Remodeling of glial coverage of glutamatergic synapses in the rat nucleus tractus solitarii after ozone inhalation

Besides the well-described inflammatory and dysfunction effects on the respiratory tract, accumulating evidence indicates that ozone (O-3) exposure also affects central nervous system functions. However, the mechanisms through which O-3 exerts toxic effects on the brain remain poorly understood. We previously showed that O-3 exposure caused a neuronal activation in regions of the rat nucleus tractus solitarii (NTS) overlapping terminal fields of vagal lung afferents. Knowing that O-3 exposure can impact astrocytic protein expression, we decided to investigate whether it may induce astroglial cellular alterations in the NTS. Using electron microscopy and immunoblot techniques, we showed that in O-3-exposed animals, the astrocytic coverage of NTS glutamatergic synapses was 19% increased while the astrocyte volume fraction and membrane density were not modified.

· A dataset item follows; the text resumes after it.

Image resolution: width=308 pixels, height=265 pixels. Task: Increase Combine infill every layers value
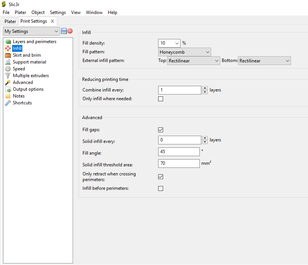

Moreover, the expression of glial fibrillary acidic protein and S100, which are known to be increased in reactive astroglia, did not change. These results indicate that O-3 inhalation induces a glial plasticity that is restricted to the peri-synaptic coverage without overall astroglial activation. Taken together, these findings, along with our previous observations, support the conclusion that O-3-induced pulmonary inflammation results in a specific activation of vagal lung afferents rather than non-specific overall brain alterations mediated by blood-borne agents.